Tipica situazione tattica. Foto nello stesso punto: la fuga a quattro… E dietro il gruppo allungato che insegue
Tipica situazione tattica. Foto nello stesso punto: la fuga a quattro… E dietro il gruppo allungato che insegue
Tattiche che cambiano
«C’è stata una evoluzione anche a livello tattico – riprende Arzeni – dove le fughe possono ricoprire un ruolo importante, come capita nel ciclismo maschile. Anche se poi ci sono casi particolari. Ad esempio nella sesta tappa del Tour Femmes erano fuori una quindicina di atlete di quindici formazioni diverse. Probabilmente nel ciclismo maschile quella fuga sarebbe arrivata, da noi invece no. Sono state riprese nonostante i team più importanti avessero una loro ragazza. Noi della Valcar non eravamo presenti in quella fuga e abbiamo aiutato a chiudere, però non nascondo che sia stata una tappa strana».
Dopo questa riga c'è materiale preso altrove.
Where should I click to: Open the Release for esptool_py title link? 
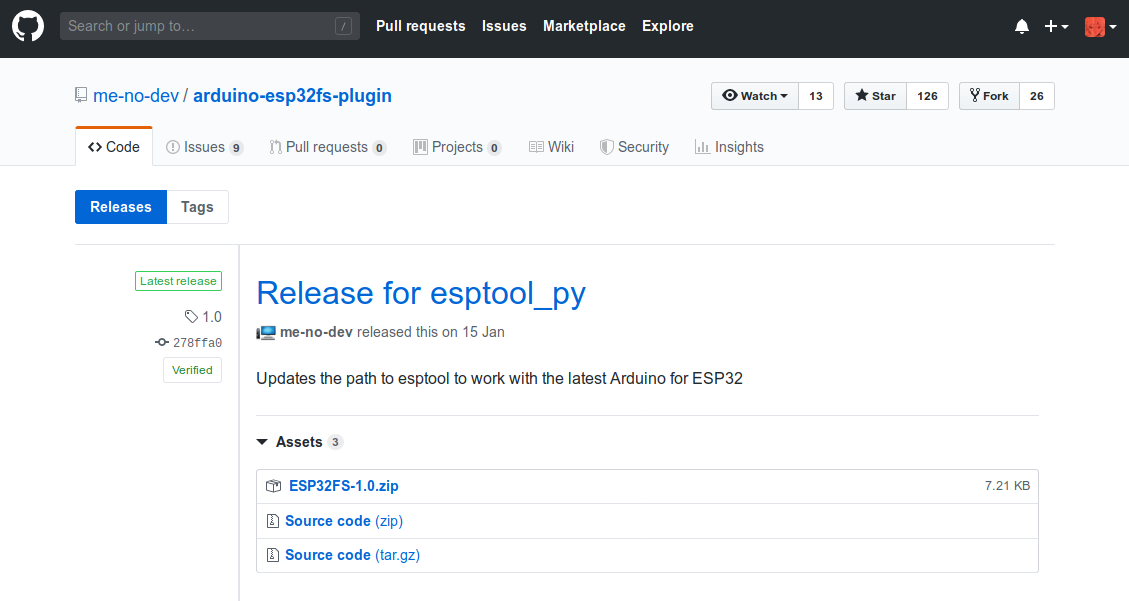(x=421, y=293)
Il livellamento verso l’alto ha portato tante squadre ad avere più soluzioni per ogni tappa.
«Una volta c’era la Boels-Dolmans (l’attuale SD Worx, ndr) che la faceva da padrona in tutte le corse – conclude Lacquaniti – mentre adesso ci sono più team che possono fare la corsa. Quando si arriva in volata ora si possono contare almeno otto treni che tirano per ricucire sulla fuga per le proprie velociste».
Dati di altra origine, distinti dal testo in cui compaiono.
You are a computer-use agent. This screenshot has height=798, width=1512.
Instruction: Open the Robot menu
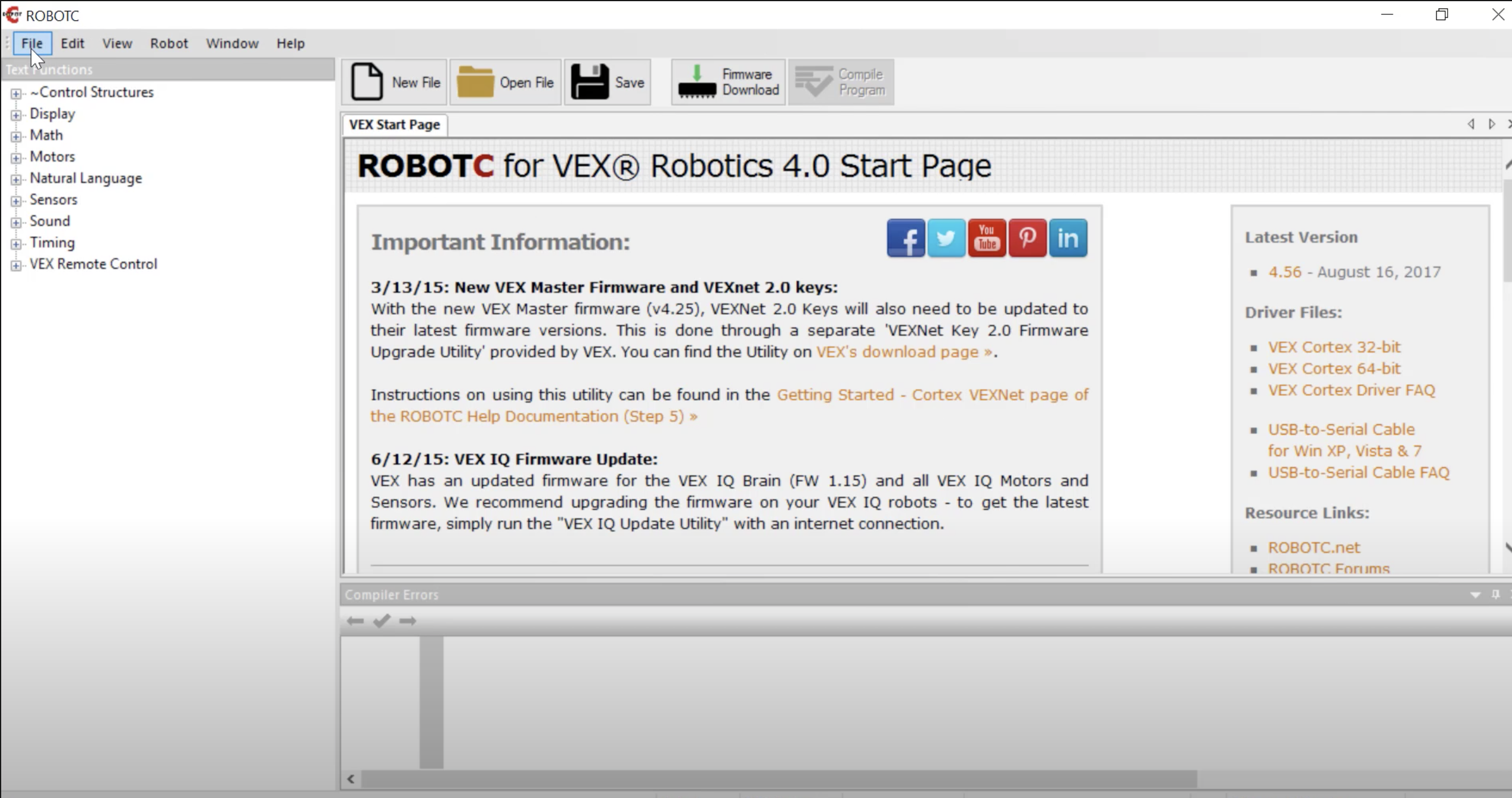click(x=168, y=43)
«Sia al Giro che al Tour abbiamo visto le battistrada avere discreti vantaggi ma tenute sotto controllo dal gruppo. Che quando poi decide di chiudere lo fa. Oppure penso anche che adesso si trovano squadre che finiscono le stagioni con almeno quindici vittorie. Penso che sia un bene questa uniformità di livello».